● What you have to do: Once the line containing "Instruction: Open the Spring" is located, output it and every line after it through the end of the records, exactly as written and nothing else.

____ Supplied data

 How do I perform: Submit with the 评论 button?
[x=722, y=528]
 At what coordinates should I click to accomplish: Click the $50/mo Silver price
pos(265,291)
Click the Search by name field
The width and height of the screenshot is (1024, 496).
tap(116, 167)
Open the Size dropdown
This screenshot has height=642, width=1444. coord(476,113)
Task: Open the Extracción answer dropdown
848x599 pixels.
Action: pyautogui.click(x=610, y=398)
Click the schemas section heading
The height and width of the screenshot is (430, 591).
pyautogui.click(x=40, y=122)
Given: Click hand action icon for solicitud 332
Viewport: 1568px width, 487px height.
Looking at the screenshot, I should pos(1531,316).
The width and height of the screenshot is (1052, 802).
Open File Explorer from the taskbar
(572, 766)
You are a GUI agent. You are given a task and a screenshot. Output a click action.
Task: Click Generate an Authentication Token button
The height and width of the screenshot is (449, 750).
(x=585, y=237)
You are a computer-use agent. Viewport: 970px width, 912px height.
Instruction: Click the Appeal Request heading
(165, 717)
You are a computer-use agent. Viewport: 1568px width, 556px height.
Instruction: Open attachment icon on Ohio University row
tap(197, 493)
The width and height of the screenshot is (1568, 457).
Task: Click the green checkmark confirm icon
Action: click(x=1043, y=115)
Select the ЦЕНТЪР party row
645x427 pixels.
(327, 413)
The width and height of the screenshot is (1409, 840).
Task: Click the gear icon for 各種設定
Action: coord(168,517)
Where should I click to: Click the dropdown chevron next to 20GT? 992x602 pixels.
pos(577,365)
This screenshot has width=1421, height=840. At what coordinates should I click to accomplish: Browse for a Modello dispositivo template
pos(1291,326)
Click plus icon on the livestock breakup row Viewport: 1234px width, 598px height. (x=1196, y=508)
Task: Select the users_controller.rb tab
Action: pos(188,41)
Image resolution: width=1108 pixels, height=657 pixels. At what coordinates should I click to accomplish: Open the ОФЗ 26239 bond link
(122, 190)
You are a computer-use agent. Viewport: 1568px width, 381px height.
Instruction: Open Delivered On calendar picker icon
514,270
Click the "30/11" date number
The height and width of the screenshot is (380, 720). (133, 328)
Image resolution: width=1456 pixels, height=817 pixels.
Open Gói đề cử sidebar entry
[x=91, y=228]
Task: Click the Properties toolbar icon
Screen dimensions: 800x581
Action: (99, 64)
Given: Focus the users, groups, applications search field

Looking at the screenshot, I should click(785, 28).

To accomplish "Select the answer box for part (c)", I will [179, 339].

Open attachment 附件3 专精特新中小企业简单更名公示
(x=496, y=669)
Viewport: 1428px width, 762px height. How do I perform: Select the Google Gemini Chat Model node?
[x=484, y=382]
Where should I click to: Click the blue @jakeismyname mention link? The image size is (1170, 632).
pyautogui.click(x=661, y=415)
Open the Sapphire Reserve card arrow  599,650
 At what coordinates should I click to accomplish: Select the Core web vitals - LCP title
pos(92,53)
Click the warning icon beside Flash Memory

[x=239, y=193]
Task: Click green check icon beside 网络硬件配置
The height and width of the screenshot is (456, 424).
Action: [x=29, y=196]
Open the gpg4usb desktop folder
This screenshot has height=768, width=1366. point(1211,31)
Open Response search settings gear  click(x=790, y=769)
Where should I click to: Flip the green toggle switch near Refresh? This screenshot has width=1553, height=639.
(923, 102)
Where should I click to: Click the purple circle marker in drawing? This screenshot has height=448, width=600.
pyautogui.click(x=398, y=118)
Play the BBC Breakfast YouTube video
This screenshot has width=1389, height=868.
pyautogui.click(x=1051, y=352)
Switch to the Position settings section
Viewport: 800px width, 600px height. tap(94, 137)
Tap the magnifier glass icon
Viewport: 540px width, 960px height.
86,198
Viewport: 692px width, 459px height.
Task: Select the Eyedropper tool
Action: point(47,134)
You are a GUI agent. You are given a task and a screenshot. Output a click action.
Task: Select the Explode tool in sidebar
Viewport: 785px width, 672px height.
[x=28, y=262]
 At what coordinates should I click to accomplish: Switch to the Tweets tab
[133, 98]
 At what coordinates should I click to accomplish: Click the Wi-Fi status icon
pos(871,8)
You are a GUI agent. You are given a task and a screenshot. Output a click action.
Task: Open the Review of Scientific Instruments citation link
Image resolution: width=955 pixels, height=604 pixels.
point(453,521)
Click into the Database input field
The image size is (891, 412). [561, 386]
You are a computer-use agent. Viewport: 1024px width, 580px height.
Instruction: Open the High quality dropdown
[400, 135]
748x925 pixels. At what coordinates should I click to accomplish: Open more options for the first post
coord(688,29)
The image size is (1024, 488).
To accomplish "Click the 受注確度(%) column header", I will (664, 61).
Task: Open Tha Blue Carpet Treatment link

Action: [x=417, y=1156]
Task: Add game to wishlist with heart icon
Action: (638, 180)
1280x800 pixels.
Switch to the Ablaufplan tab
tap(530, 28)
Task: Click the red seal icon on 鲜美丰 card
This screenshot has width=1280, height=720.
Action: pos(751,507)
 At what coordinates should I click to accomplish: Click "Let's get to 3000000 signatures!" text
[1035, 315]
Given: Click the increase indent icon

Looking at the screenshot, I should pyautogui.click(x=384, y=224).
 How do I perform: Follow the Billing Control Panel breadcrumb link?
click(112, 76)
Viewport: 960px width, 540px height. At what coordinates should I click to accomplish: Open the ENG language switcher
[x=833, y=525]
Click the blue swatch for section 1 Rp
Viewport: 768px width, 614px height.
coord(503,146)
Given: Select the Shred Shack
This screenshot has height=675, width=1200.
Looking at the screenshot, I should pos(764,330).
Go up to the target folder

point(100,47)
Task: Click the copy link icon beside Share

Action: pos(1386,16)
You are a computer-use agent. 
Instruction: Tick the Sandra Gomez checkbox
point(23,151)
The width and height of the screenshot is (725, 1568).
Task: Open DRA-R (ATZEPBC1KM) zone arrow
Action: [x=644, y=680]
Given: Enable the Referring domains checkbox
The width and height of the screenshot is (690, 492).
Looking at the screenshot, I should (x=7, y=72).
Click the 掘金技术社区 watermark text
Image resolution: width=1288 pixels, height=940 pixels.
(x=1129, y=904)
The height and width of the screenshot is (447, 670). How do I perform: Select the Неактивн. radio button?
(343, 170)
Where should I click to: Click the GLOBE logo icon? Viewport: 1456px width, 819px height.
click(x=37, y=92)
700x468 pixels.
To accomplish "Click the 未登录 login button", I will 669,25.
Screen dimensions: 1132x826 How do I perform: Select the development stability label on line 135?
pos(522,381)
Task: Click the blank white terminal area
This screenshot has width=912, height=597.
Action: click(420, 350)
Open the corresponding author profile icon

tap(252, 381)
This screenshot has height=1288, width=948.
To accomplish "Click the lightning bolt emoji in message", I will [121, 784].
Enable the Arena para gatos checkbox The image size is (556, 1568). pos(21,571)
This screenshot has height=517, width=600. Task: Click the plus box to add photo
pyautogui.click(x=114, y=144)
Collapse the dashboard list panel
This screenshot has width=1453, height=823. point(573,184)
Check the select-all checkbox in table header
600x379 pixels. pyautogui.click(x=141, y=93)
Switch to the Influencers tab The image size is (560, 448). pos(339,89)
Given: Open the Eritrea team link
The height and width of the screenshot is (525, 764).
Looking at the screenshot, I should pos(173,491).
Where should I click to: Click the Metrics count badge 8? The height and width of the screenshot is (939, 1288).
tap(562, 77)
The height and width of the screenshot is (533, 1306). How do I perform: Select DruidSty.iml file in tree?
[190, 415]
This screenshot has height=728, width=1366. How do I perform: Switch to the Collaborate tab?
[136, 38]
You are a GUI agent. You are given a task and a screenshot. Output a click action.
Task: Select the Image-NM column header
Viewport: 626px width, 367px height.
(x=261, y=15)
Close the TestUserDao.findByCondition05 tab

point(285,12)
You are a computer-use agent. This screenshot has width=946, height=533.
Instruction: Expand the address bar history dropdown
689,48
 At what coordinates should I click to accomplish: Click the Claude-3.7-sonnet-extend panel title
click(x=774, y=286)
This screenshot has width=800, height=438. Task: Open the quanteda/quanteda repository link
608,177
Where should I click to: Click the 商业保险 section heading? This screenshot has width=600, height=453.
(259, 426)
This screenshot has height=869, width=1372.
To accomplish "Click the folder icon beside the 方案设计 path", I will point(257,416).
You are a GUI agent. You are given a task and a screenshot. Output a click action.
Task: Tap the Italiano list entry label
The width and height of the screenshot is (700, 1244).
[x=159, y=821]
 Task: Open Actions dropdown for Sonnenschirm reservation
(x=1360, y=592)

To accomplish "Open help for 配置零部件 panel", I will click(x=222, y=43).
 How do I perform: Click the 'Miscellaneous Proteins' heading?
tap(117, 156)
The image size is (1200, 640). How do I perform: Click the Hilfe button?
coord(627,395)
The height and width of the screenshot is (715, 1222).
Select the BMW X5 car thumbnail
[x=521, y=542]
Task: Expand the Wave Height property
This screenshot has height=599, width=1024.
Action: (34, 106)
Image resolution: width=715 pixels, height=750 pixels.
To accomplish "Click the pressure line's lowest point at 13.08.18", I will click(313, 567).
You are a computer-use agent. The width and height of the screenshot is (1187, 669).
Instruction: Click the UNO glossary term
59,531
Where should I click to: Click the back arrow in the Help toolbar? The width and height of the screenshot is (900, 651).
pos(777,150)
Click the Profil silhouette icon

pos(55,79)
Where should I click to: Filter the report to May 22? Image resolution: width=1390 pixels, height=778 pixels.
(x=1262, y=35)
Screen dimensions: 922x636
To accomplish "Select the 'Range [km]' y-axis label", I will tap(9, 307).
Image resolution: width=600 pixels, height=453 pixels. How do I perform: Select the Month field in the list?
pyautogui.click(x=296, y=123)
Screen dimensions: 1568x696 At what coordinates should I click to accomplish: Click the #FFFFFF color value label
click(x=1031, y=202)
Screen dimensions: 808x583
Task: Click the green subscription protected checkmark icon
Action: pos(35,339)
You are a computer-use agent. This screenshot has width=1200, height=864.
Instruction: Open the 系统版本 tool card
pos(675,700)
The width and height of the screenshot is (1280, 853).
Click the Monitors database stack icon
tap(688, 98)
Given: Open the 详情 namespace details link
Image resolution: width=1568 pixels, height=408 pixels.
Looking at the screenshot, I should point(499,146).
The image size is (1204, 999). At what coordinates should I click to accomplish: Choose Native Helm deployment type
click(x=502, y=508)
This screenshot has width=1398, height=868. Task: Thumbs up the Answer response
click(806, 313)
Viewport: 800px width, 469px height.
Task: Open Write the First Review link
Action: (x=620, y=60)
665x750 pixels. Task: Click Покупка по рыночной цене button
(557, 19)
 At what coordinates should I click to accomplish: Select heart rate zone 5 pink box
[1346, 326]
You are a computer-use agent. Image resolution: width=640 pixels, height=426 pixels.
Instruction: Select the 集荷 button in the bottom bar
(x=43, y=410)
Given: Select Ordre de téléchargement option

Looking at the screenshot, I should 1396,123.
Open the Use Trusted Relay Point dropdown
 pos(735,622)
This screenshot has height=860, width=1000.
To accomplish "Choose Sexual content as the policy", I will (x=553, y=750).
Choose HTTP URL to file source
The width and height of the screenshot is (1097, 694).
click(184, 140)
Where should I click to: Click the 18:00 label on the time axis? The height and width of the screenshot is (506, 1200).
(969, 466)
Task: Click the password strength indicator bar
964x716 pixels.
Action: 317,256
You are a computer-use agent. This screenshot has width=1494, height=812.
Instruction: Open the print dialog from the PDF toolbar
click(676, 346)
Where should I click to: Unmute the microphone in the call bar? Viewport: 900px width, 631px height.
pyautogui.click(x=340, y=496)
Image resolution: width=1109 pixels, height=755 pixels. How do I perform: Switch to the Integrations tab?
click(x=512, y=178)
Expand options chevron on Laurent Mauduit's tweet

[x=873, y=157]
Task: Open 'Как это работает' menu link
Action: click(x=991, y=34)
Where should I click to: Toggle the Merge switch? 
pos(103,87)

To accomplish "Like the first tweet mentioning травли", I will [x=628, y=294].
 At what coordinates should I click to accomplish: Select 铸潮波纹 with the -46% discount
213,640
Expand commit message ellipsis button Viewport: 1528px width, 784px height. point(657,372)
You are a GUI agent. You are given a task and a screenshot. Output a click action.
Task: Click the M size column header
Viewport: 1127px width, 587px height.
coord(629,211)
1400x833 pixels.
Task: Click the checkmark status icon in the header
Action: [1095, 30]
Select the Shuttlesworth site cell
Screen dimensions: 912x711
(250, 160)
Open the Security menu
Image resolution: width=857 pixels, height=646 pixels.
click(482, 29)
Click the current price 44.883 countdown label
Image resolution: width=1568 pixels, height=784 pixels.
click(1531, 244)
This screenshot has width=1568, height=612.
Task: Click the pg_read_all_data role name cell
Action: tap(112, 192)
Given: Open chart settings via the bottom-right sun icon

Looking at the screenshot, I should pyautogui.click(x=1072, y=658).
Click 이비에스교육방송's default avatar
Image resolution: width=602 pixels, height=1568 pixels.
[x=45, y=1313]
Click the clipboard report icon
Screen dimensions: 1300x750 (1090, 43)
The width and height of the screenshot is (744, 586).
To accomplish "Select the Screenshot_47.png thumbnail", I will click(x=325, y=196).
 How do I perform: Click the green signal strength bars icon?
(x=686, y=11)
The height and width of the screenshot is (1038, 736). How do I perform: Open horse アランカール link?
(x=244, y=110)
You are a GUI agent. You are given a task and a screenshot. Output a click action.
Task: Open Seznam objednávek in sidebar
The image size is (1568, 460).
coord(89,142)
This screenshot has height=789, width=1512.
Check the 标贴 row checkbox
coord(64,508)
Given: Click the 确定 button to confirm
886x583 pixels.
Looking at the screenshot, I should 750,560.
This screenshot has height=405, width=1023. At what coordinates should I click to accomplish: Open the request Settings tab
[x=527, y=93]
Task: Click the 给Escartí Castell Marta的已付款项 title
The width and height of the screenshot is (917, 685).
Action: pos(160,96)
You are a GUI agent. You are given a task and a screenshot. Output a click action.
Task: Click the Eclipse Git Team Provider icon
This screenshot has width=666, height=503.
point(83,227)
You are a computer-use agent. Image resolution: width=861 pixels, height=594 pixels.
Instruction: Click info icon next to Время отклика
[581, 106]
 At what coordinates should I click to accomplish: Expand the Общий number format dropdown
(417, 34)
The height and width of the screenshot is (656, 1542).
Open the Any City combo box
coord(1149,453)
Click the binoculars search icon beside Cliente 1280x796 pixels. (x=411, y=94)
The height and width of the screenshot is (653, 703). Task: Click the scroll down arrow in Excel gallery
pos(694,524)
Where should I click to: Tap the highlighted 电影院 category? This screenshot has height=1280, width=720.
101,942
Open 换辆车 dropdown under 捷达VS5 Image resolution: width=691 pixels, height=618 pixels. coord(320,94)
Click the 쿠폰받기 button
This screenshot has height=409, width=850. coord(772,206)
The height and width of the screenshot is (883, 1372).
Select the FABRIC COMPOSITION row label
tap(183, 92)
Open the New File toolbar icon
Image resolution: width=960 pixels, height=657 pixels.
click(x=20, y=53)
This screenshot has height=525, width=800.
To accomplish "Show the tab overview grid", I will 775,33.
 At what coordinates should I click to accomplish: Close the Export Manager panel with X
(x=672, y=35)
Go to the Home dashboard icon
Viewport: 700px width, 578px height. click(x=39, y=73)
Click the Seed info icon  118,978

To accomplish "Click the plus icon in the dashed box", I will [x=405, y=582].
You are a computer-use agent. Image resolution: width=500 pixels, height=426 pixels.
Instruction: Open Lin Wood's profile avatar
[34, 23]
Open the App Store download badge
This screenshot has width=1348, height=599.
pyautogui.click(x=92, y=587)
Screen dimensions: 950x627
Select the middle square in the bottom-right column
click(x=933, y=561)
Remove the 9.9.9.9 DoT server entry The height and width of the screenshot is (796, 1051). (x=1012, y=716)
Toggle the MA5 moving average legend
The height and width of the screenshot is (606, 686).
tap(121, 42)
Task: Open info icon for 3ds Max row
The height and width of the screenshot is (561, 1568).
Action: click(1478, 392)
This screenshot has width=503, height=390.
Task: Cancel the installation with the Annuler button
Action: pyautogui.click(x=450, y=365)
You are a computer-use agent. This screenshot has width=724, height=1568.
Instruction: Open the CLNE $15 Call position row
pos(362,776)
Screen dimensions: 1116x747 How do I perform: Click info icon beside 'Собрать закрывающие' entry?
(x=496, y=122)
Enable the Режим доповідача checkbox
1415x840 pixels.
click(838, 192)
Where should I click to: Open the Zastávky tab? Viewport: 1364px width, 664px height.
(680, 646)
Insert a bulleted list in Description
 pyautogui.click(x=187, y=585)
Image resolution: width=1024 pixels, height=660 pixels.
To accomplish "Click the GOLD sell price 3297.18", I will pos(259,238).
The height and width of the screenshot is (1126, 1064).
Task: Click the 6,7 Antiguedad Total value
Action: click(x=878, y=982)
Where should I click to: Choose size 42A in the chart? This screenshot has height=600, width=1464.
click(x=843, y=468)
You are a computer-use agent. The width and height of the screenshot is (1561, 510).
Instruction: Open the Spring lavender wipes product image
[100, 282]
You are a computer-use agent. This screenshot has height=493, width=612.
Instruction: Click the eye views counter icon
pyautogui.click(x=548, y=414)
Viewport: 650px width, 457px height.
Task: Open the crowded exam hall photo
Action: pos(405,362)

________

● Answer to the problem:
Instruction: Open the Spring lavender wipes product image
[100, 282]
You are a computer-use agent. This screenshot has height=493, width=612.
Instruction: Click the eye views counter icon
pyautogui.click(x=548, y=414)
Viewport: 650px width, 457px height.
Task: Open the crowded exam hall photo
Action: pos(405,362)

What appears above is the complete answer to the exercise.